For this I will use a dataset based on some work I am doing at the moment looking at the effects of logging on forest species richness. However, I don’t really feel like sharing unpublished data on the web so I’ve made some up based on my hypotheses prior to doing the work.

First of all we need to install the right packages and open them

install.packages("metafor")
install.packages("ggplot2")

library(metafor)
library(ggplot2)

Next we need the data, download it from here and get r to load it up:

logging<-read.csv("C:whereveryouputthefile/logging.csv")

This file contains data on species richness of unlogged (G1) and logged (G2) forests, it’s not perfect as all of the data is made up – it should be useful for an exercise though.

First we need to calculate the effect size.

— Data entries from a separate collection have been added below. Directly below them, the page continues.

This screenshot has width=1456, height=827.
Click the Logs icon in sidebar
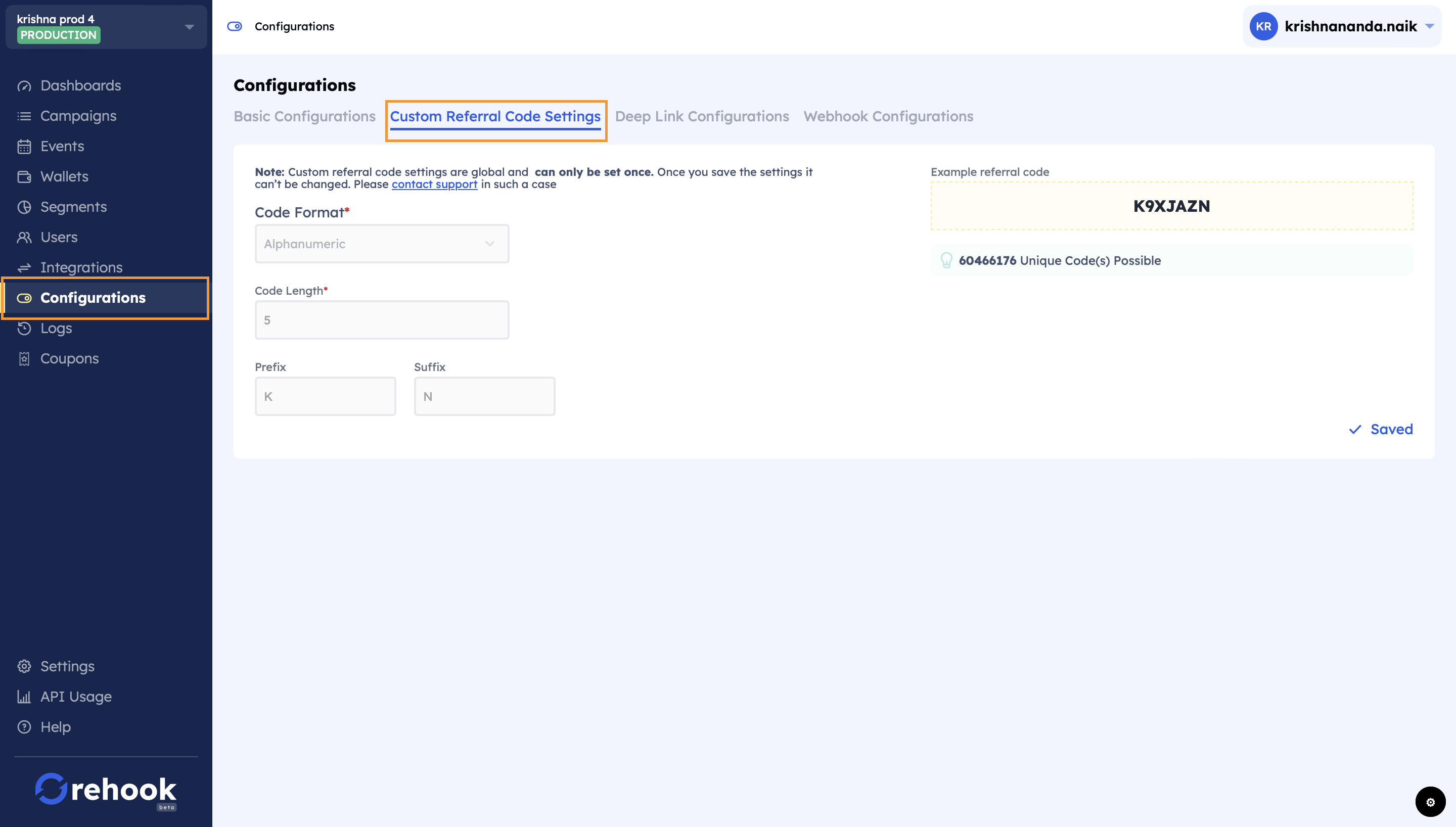pos(24,328)
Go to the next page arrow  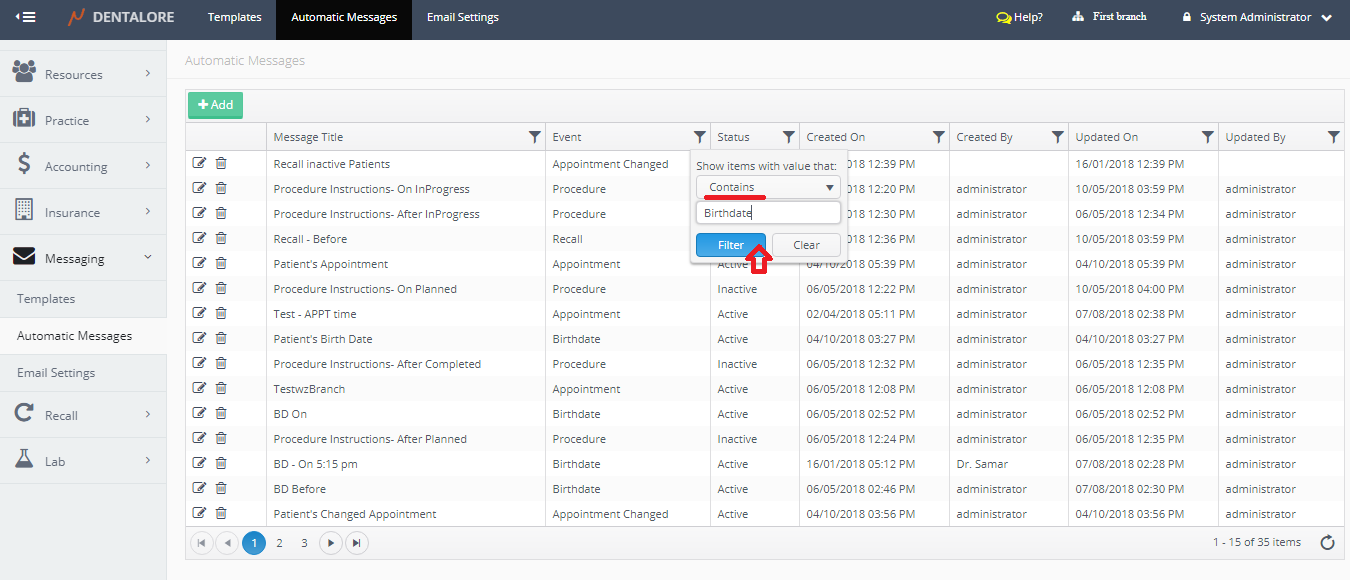point(331,543)
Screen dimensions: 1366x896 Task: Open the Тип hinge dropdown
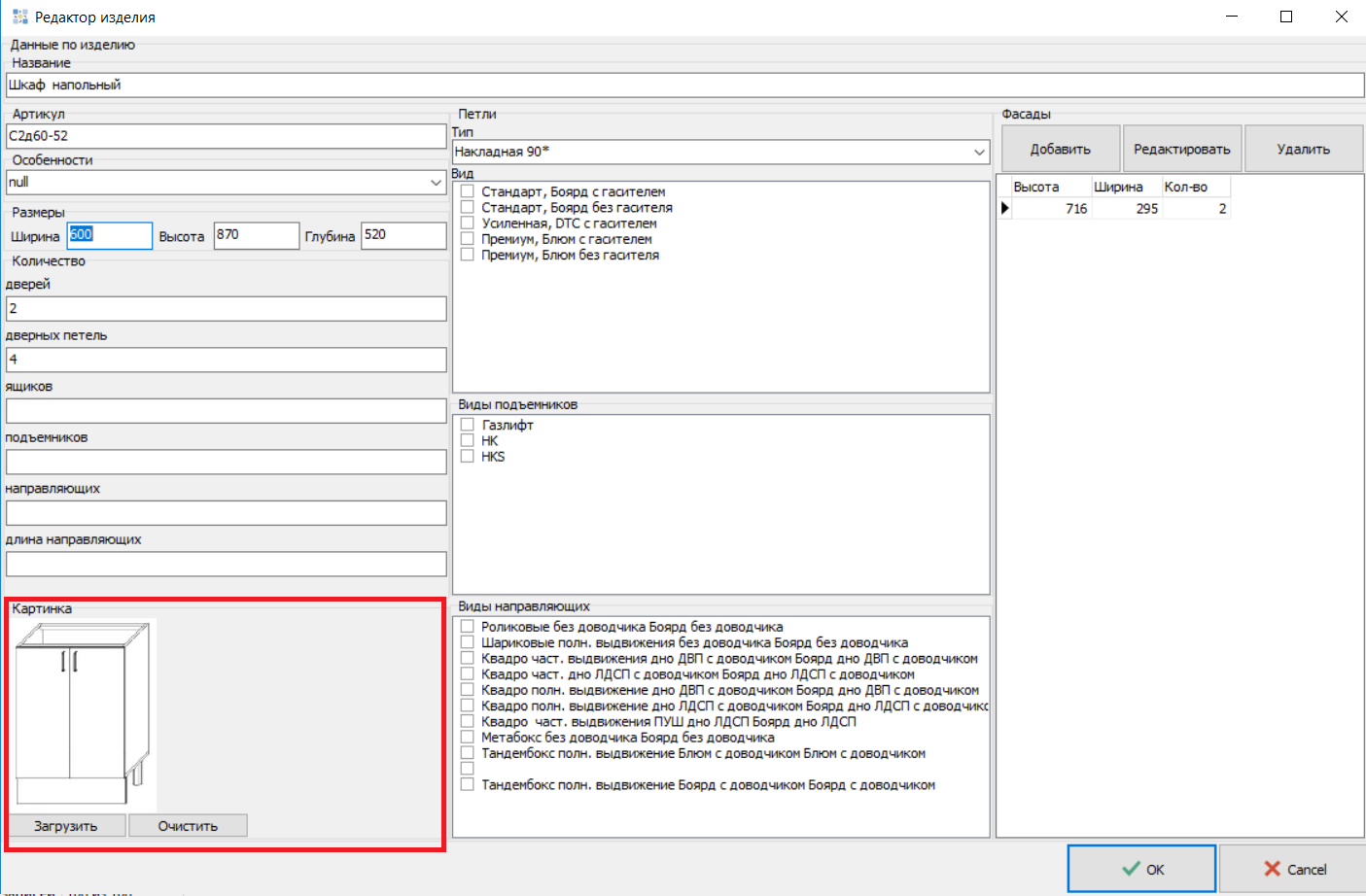978,152
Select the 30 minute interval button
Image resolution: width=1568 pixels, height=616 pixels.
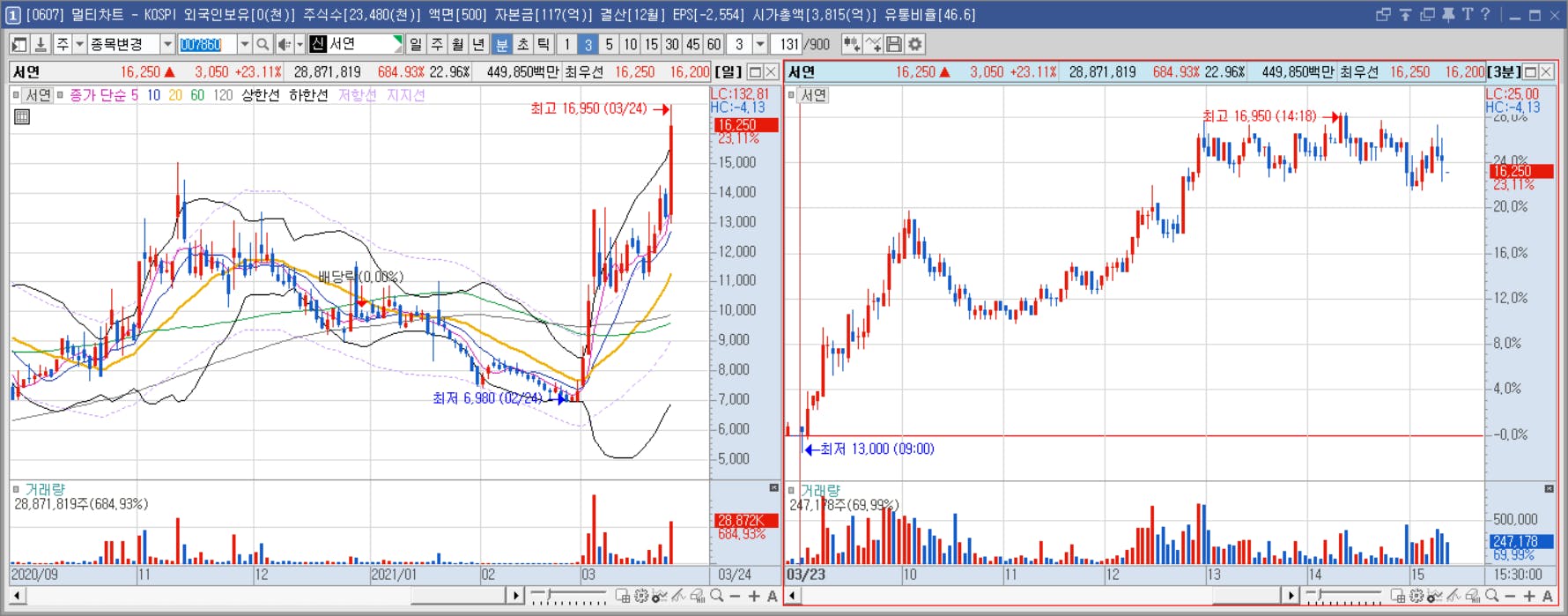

This is essentially a measure of the difference between a treatment and control group, in our case logged (treatment) and unlogged (control) forests. We can do this in different ways, the most commonly used in ecology are the standardised mean difference (SMD) and log mean ratios (lnRR).

The SMD is calculated like this:

\frac{\bar{X_{1}}-\bar{X_{2}}} {SD_{pooled}}

where \bar{X_{1}}and \bar{X_{2}} are the different group means, SD_{pooled} is the pooled standard deviation ( I won’t explain this here but there are good explanations elsewhere). Essentially what this does is to give an effect size based on the difference between groups with more imprecise studies having a smaller effect size.

The lnRR is calculated as:

ln{\bar{X_{1}}-ln\bar{X_{2}}}

which gives the log of the proportional difference between the groups. I quite like this as it is easier to interpret than the SMD as the units can be back-transformed to percentages.

In metafor you calculate SMD by doing this:

SMD<-escalc(data=logging,measure="SMD",m2i=G1,sd2i=G1SD,n2i=G1SS,m1i=G2,sd1i=G2SD,n1i=G2SS,append=T)

and lnRR like this:

ROM<-escalc(data=logging,measure="ROM",m2i=G1,sd2i=G1SD,n2i=G1SS,m1i=G2,sd1i=G2SD,n1i=G2SS,append=T)

From now on in this post I will use the lnRR effect size.

Next we carry out a meta-analysis using the variability and effects sizes of each set of comparisons to calculate an overall mean effect size, using the idea that we want to give most weight to the most precise studies.

In metafor you do that by doing this:

SMD.ma<-rma.uni(yi,vi,method="REML",data=ROM)
summary(SMD.ma)

This is the code for a mixed effects meta-analysis, which basically assumes there are real differences between study effect sizes and then calculates a mean effect size. This seems sensible in ecology where everything is variable, even in field sites which quite close to each other.

The code it spits out can be a bit daunting. it looks like this:

Random-Effects Model (k = 30; tau^2 estimator: REML)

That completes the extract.